The sternoclavicular articulation is a double plane joint, the joint-cavity being subdivided by an articular disc. The parts entering into its formation are the sternal end of the clavicle, the clavicular notch of the manubrium sterni, and the cartilage of the first rib. The articular surface of the clavicle is much larger than that of the sternum, and is covered with a layer of cartilage which is considerably thicker than that on the sternum and resembles the fibrocartilage of the articular surfaces of the mandibular joint. The ligaments of this joint are; Capsular, Interclavicular, Anterior sternoclavicular, Costoclavicular, and Posterior sternoclavicular.

The capsular ligament surrounds the articulation; in front and behind, it is of considerable thickness, but above, and especially below-, it is thin and partakes more of the character of areolar than of true fibrous tissue.

The anterior sternoclavicular ligament is a broad band, covering the anterior surface of the joint; it is attached above to the upper and front part of the sternal end of the clavicle, and, passing obliquely downwards and medially, is attached below to the front of the upper part of the manubrium sterni.

The posterior sternoclavicular ligament is a weaker band which covers the posterior aspect of the joint. It is attached to the posterior aspect of the sternal end of the clavicle and passes obliquely downwards and medially to be attached to the back of the upper part of the manubrium sterni.

Figure 526
Sternoclavicular joints anterior view - Figure 526
The interclavicular ligament is continuous above with the deep cervical fascia; it passes from the upper part of the sternal end of one clavicle to that of the other, and is also attached to the upper margin of the manubrium sterni.

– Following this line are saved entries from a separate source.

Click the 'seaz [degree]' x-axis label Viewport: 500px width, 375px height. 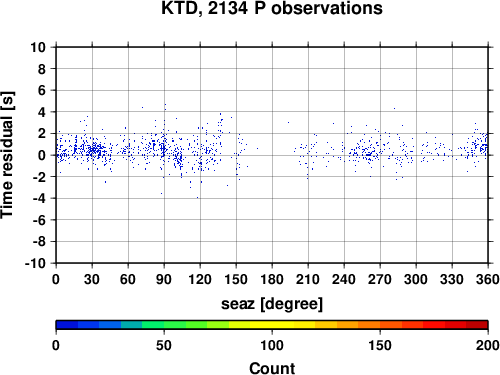click(272, 304)
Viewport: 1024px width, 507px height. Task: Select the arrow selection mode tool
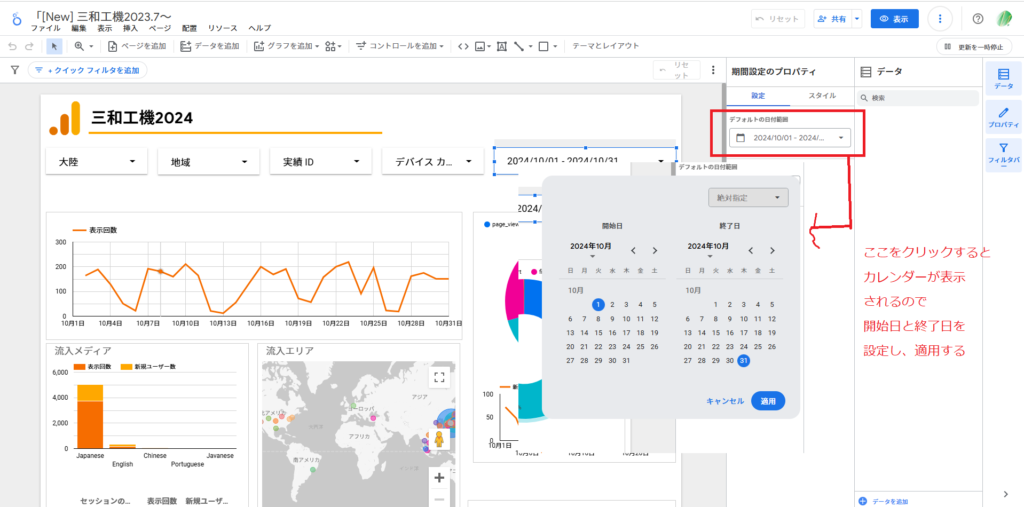[x=54, y=46]
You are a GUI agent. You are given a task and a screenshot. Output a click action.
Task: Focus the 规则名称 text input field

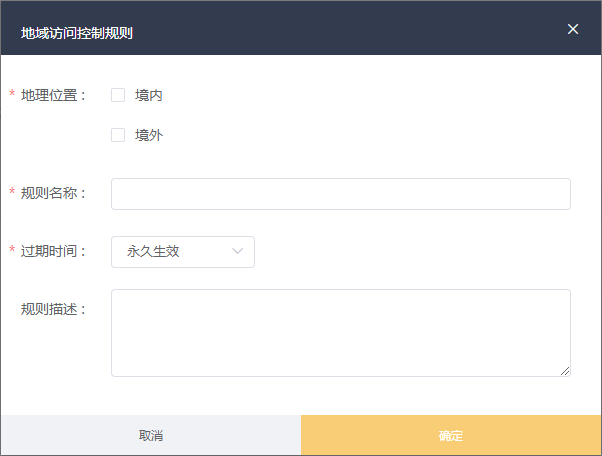pyautogui.click(x=340, y=194)
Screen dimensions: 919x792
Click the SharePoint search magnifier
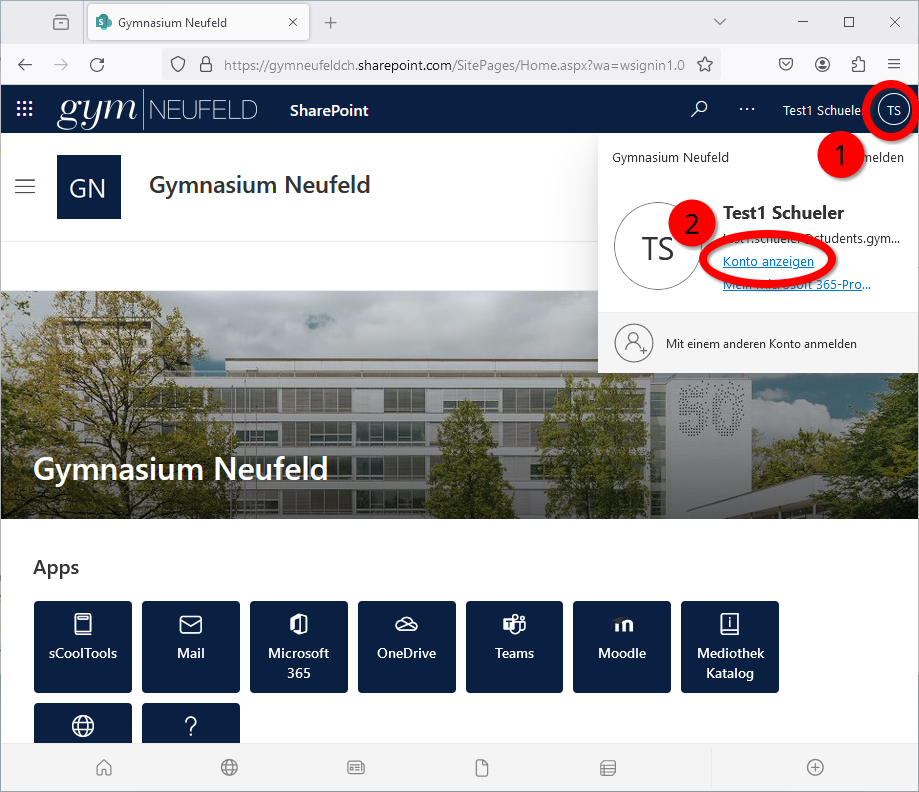[699, 110]
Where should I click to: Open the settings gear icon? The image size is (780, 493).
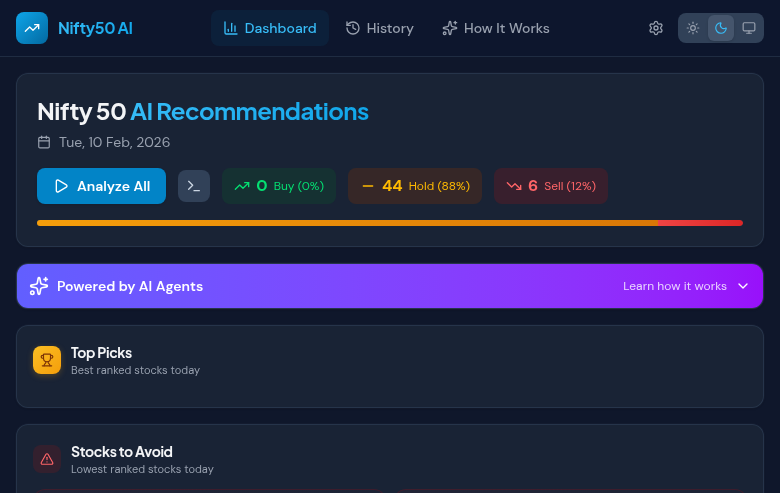pyautogui.click(x=656, y=28)

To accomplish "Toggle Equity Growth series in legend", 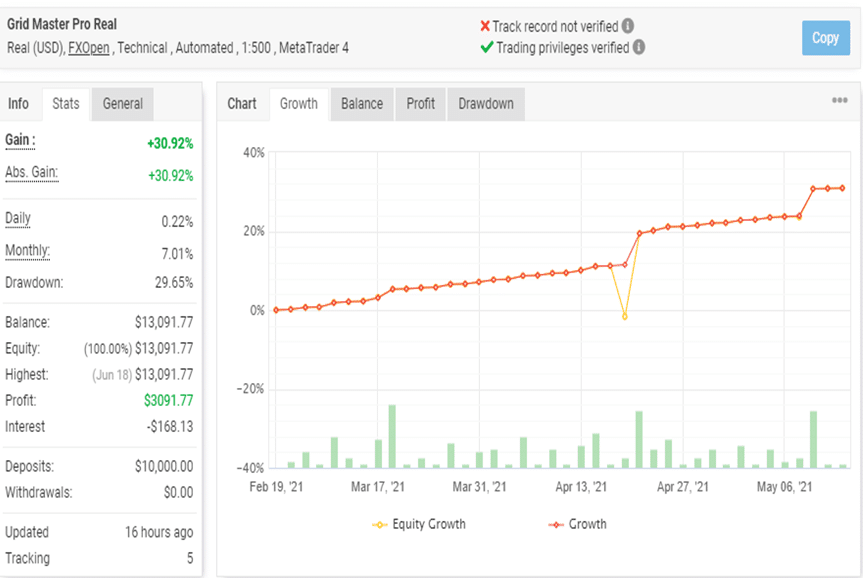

The costoclavicular ligament is short, flat, strong, and rhomboid in form. Attached below to the upper surface of the cartilage of the first rib, it ascends backwards and laterally, and is fixed above to the impression on the under surface of the medial end of the clavicle.

The articular disc is flat and nearly circular, and is interposed between the articulating surfaces of the sternum and clavicle. It is attached, above, to the upper and posterior border of the articular surface of the clavicle; below, to the cartilage of the first rib, near its junction with the sternum; and by the rest of its circumference to the capsular ligament. It is thicker at the circumference than at the center, and divides the joint into two cavities; each of its surfaces is clothed with synovial membrane.

The arteries supplying the joint are derived from the internal mammary and suprascapular (transverse scapular) arteries; the nerves, from the medial (anterior) supraclavicular nerves and the nerve to the subclavius muscle.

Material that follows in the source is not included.